29 Comments on “Tanker decision expected Thursday, Feb. 24, 5pm EST

  1. Usually- such a big deal is not announced until close of business on a Friday – to let the market evaluate over the weekend..

    Perhaps I’m paranoid, but something just doesn’t track . . . . ?

  2. last month it was rumored to be middle of the year, last week is was rumored to be Friday, now it might me Thursday…

    What are the odds the USAF is getting tired of reading this excellent and other blogs – and their commenter’s 🙂

  3. 1)There is just no way the EADS bid will be accepted. This has to be sitting on President Obamas’ desk and he can not allow this many jobs to go outside Americas’ borders. Our entire national recovery depends upon the creation of new jobs.
    2) The last place where job creation can be permitted is in defence, so the Boeing bid must also be refused.
    3) Finally, and most importantly, we can get by very well with the tankers we have in our existing inventory. We simply do not need the KC-X. Period.

    Daniel Sterling Sample
    SPACE DESIGNS
    Los Angeles

    sample.daniel@gmail.com

  4. Your point #3, Daniel, is correct. But th USAF wants another shinny new airplane.

    The question is how will President Obama let the unions of Boeing loose? I don’t think EADS will have many of its Alabama employees represented by any labor union.

    Then again, I don’t know how much involvment the President has had in the KC-X, if any.

    • How much of a pressure source do the real jobless numbers represent?

      By Euro recogning the rate is said to be above 20%.
      Some Union States will have even higher numbers.

      That imho provides quite a head of steam.

      Did the Toyota dissing work out the way it was supposed to?
      i.e. improve local munufacturer standing.

  5. Although not quite the ill conceived Frankentanker, the proposed KC767 would snare an awful lot of Boeing’s engineering resources for quite some time.

    An EADS win could well be a poison chalice as Boeing could truly roll up their sleeves and do some meaningful work on 797 or 737neo and 777NG, all to the detriment of Toulouse.

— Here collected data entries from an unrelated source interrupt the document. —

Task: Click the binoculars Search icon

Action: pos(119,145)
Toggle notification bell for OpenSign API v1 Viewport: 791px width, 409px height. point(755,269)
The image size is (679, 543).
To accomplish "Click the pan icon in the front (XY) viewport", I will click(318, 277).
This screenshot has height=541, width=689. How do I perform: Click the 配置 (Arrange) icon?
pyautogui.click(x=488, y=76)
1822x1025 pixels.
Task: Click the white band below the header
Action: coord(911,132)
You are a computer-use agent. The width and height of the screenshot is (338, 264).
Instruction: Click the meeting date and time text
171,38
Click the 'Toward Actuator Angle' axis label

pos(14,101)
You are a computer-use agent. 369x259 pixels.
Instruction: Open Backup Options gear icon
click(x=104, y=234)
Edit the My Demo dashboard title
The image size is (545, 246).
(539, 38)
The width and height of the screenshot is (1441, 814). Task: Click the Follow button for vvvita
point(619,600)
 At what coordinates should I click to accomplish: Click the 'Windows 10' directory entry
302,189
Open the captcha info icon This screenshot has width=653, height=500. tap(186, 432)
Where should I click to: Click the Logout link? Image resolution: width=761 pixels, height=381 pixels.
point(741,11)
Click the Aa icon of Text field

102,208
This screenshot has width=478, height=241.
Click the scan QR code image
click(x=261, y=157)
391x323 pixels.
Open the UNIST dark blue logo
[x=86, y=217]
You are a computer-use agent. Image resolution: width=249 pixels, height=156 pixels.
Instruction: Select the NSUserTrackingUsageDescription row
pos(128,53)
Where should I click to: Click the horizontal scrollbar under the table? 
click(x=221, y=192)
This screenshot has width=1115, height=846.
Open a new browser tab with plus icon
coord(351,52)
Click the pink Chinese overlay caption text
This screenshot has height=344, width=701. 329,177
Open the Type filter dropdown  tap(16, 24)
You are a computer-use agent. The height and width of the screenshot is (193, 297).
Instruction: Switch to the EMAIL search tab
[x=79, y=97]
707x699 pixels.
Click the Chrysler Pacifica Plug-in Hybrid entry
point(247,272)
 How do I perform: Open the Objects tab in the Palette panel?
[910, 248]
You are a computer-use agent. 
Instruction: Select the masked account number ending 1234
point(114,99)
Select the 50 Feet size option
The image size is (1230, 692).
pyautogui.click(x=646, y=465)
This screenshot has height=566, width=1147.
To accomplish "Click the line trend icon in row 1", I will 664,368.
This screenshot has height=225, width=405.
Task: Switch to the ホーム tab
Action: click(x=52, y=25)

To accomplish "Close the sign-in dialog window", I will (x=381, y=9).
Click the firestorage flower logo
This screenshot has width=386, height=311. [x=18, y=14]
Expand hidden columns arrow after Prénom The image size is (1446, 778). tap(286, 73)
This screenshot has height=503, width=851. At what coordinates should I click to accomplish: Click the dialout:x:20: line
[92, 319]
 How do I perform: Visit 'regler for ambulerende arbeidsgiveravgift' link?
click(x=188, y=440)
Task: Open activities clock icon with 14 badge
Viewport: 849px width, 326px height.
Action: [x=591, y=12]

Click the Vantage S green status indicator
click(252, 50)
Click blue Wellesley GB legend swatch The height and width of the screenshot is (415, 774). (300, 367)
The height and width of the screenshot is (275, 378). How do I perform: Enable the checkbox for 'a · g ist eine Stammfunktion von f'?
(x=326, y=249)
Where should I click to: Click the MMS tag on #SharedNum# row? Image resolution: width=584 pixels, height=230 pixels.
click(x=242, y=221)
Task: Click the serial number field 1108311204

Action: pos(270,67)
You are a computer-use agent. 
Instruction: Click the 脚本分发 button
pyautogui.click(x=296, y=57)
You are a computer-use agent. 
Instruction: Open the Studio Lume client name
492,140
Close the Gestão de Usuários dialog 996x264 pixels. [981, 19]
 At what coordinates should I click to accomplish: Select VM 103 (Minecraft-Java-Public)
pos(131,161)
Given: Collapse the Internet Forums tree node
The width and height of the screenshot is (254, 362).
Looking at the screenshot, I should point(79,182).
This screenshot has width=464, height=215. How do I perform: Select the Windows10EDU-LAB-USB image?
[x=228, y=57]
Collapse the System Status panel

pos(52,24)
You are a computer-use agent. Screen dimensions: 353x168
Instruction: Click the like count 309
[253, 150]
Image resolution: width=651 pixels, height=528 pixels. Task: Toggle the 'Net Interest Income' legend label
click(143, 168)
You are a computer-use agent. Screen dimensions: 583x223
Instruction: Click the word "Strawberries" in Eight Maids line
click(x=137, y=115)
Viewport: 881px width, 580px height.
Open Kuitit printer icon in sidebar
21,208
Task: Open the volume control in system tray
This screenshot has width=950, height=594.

  6. It’s a nice contract to get, but it’s only 12-15 aircraft a year, or 10+ years to build 179 aircraft. Over the next decade, Boeing will turn out 6,000 or so airliners. Losing KC-X won’t make all that big of an impact on the company’s fortunes, even though Wall Street will probably punish the stock for a few days after the announcement.

    • It is about loosing or gaining a harem.

      Not standalone. Boeing is superseeded left and right.

      • What’s the harem? If Boeing isn’t going to make a lot of money on the deal, there’s not much point in winning the contract. This is true for both manufacturers.

  7. Rpx :
    What’s the harem? If Boeing isn’t going to make a lot of money on the deal, there’s not much point in winning the contract. This is true for both manufacturers.

    customers, subcontractors, … even political influence, a complete ecosystem.
    think harem in Sea Lion herd context.

    It is not about money per se but about the synergy of significance.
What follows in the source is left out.